Гадюкин не стал отвечать на этот вопрос. Да и что тут было отвечать, коль и без того все было ясно-понятно? Не зря и не случайно затеял Петля этот скользкий, двусмысленный разговор. Это не просто сам по себе разговор, это провокация. А коль провокация, то и сам Петля – провокатор. Подосланный, допустим, тем же обер-лейтенантом Манном или, может статься и такое, Кулаком и Локтем. Для чего – тоже понятно. Чтобы проверить Гадюкина и уразуметь, чем он дышит, что думает, что намеревается делать, насколько он надежен для своих хозяев…

– Вали-ка ты отсюда! – Гадюкин рывком сел на нарах. – Ты меня слышал? И чем быстрее, тем лучше! А то ведь…

– Ты это чего? – уставился на него Петля. – Что так резко-то?..

– Сказано – вали! – свистящим полушепотом повторил Гадюкин. – А то ведь свистну сейчас на всю казарму!.. Вот скажу, провокатор! И знаешь, что будет потом? До утра не доживешь!

– Не надо шуметь, – скривился в усмешке Петля. – Провокатор… Ну, провокатор. А что мне оставалось делать? Что, меня кто-то спрашивал, хочу или не хочу я быть провокатором? Вызвали, приказали… Так, мол, и так, прощупай того, которого кличут Змеей. Задай ему пару вопросиков. Ты сам посуди – мог ли я отказаться? Слова «нет» здесь не понимают и не принимают. Сам знаешь… Так что не надо шуметь. А то ведь и вправду удавят ночью.

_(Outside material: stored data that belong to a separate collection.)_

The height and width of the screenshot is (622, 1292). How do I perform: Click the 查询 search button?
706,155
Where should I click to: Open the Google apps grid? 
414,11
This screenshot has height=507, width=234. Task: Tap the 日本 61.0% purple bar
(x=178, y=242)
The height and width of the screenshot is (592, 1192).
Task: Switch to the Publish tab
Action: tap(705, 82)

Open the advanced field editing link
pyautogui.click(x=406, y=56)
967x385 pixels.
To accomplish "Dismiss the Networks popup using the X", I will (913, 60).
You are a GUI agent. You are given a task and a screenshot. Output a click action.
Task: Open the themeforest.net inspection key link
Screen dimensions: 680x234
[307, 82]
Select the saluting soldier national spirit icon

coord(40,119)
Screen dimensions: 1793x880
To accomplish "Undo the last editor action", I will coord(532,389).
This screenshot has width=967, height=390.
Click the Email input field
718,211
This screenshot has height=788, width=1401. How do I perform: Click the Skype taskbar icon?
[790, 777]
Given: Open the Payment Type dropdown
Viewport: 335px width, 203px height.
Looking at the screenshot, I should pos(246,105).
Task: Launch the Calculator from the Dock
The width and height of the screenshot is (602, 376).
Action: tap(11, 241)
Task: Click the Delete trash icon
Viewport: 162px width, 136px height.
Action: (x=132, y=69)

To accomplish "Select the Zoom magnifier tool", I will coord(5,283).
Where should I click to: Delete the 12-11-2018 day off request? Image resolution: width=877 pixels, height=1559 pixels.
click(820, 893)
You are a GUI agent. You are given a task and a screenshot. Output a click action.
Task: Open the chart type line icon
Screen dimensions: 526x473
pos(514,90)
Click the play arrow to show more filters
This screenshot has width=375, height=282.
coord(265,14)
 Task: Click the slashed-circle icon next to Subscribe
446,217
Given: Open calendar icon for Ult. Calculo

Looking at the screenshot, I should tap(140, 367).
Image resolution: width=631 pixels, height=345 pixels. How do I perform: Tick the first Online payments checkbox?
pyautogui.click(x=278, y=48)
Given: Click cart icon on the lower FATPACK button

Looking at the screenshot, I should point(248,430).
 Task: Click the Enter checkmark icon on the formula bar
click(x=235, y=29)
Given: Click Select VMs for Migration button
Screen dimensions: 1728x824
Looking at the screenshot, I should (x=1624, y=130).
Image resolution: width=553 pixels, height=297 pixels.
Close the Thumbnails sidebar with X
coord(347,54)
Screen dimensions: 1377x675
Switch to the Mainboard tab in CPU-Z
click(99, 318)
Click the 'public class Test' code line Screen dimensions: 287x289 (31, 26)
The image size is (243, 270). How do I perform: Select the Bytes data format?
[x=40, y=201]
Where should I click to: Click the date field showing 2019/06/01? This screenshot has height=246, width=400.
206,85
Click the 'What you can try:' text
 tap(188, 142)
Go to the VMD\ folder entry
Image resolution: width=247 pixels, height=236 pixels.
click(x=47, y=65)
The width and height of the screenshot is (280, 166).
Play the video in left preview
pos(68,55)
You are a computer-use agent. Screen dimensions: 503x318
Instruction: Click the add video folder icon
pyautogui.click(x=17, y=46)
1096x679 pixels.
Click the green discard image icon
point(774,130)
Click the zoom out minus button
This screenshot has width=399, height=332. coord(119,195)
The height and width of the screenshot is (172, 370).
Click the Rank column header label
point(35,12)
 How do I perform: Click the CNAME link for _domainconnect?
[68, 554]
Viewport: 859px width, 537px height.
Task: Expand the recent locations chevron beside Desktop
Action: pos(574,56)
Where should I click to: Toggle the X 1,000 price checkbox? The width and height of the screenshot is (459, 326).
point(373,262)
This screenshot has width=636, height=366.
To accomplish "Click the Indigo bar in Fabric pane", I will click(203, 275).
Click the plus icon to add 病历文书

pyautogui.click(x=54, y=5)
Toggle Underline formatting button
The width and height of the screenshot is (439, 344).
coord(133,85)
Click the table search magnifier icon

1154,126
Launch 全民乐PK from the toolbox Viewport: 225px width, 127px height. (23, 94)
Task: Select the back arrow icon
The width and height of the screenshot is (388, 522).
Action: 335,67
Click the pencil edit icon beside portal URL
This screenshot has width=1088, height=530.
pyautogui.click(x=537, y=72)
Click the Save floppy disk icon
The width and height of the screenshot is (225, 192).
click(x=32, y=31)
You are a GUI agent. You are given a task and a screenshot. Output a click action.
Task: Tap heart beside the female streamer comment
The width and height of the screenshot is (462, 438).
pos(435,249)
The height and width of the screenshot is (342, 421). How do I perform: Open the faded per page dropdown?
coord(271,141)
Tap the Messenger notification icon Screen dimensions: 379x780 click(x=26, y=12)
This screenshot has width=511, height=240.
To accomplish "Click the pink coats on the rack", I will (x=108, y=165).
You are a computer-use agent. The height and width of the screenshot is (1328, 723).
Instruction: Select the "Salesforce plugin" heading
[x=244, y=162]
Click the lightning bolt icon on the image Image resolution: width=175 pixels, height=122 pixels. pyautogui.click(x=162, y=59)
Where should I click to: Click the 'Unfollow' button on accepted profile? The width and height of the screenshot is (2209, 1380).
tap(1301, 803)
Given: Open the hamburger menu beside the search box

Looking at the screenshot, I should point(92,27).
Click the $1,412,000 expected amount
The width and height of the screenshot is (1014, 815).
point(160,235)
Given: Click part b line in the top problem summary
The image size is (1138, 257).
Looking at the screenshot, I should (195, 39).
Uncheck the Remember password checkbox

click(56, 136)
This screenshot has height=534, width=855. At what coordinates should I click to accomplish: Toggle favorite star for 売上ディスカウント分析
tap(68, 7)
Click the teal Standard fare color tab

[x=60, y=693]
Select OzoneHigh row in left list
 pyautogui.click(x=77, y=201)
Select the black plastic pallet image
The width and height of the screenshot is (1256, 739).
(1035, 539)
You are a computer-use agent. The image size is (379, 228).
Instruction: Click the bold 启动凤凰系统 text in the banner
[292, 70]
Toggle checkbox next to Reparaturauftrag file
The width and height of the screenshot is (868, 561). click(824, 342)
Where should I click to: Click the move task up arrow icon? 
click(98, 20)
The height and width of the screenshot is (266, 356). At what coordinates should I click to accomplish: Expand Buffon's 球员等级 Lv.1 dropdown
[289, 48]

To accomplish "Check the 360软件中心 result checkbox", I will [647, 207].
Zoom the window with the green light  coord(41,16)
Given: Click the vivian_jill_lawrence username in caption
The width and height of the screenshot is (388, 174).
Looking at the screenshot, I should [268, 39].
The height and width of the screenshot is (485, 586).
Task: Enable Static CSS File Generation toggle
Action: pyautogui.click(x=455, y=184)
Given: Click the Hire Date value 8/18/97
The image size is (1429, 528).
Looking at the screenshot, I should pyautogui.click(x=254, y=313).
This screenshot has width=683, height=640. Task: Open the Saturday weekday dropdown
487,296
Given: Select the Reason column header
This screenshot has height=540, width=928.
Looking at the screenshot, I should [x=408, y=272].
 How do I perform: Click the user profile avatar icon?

– И кто же тебе приказал? – спросил Гадюкин.

– Кулак с Локтем, кто же еще? А им, я думаю, еще кто-то. Например, тот же Манн. А насчет провокатора… Завтра прикажут тебе – и ты тоже станешь таким же провокатором. А может, уже и приказали, откуда мне знать? Мы здесь все провокаторы. Я копаю под тебя, ты – под меня… Ну, так я пойду?

Гадюкин ничего не ответил, лишь махнул рукой. Петля, грустно хмыкнув, удалился.